┌─ RECORDS FOR PROCESSING
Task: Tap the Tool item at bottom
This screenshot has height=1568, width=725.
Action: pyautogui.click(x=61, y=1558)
└─
┌─ RECORDS FOR PROCESSING
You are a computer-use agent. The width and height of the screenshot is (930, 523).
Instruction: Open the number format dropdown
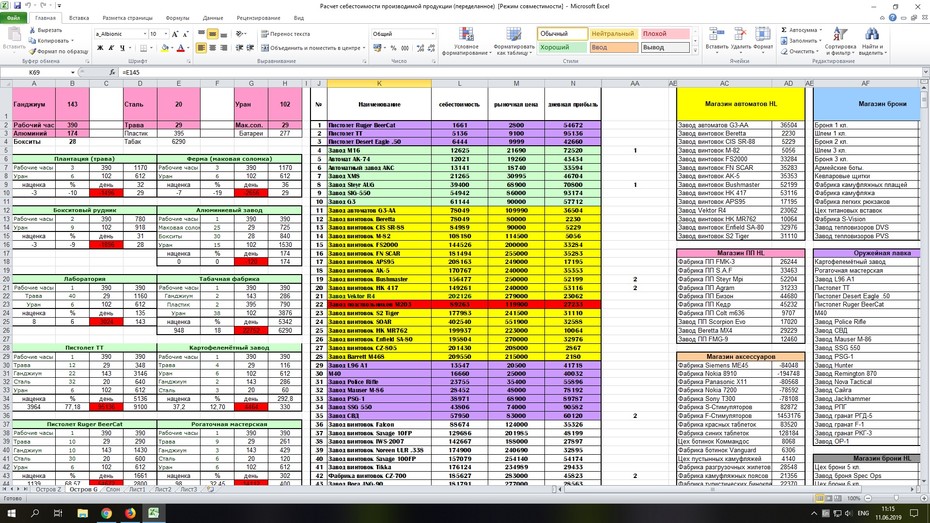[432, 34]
└─
┌─ RECORDS FOR PROCESSING
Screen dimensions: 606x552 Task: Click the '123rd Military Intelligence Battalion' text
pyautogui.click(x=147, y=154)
└─
WRITTEN INSTRUCTION
Transcribe the records from the line with "Task: Tap the Tool item at bottom" up to and including the line with "Action: pyautogui.click(x=61, y=1558)", keeping every character unchanged.

THE RESPONSE
Task: Tap the Tool item at bottom
This screenshot has height=1568, width=725.
Action: pyautogui.click(x=61, y=1558)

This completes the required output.